Saturday, October 15, 2015
I’m waiting for the sky to darken to achieve a balance of light between subject and sky. I’ve practiced this a thousand times before: set up the large format camera, and wait, wait, wait. I took up a habit of keeping a written record of my experiences during these times, when observations are not quite ready to be suspended…
It’s mid-October, but the breeze, more like wind, and the milky grey sky feel as if it’s late November.
Second day out of New York City and my mind has been all over the place. I know what I came here for but my trip has no purpose yet.

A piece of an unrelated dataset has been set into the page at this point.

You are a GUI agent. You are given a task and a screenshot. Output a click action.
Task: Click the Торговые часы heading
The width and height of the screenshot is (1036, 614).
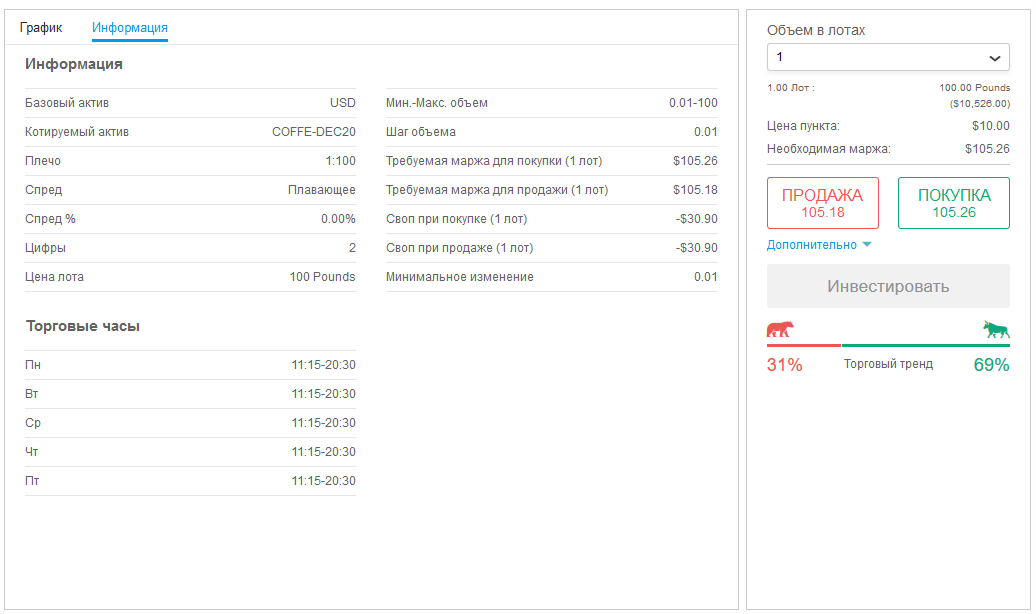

Up here on a parking lot roof in Chattanooga–the Choo Choo right next door, the sign jutting up into the sky, quite assertively. I am feeling pangs of isolation. The faint numbness of uncertainty — I’m not sure what this trip holds yet… it is 5:52 and the day is closing. I have a habit of questioning my purpose on the first couple days of heading out to photograph. I get so tired sometimes of having to pass through this stage of disinterest, to get into the feeling of working, but wasn’t it Diane Arbus who said that the “Chinese have a theory that you pass through boredom into fascination…”?
I can relate to that. Whether one is working in the studio or landscape, it is the process of working that becomes the driving force. Steaming through those hours or days of frustration in order to achieve a decent picture, or a line of text.
Assertive choo-choo, indeed.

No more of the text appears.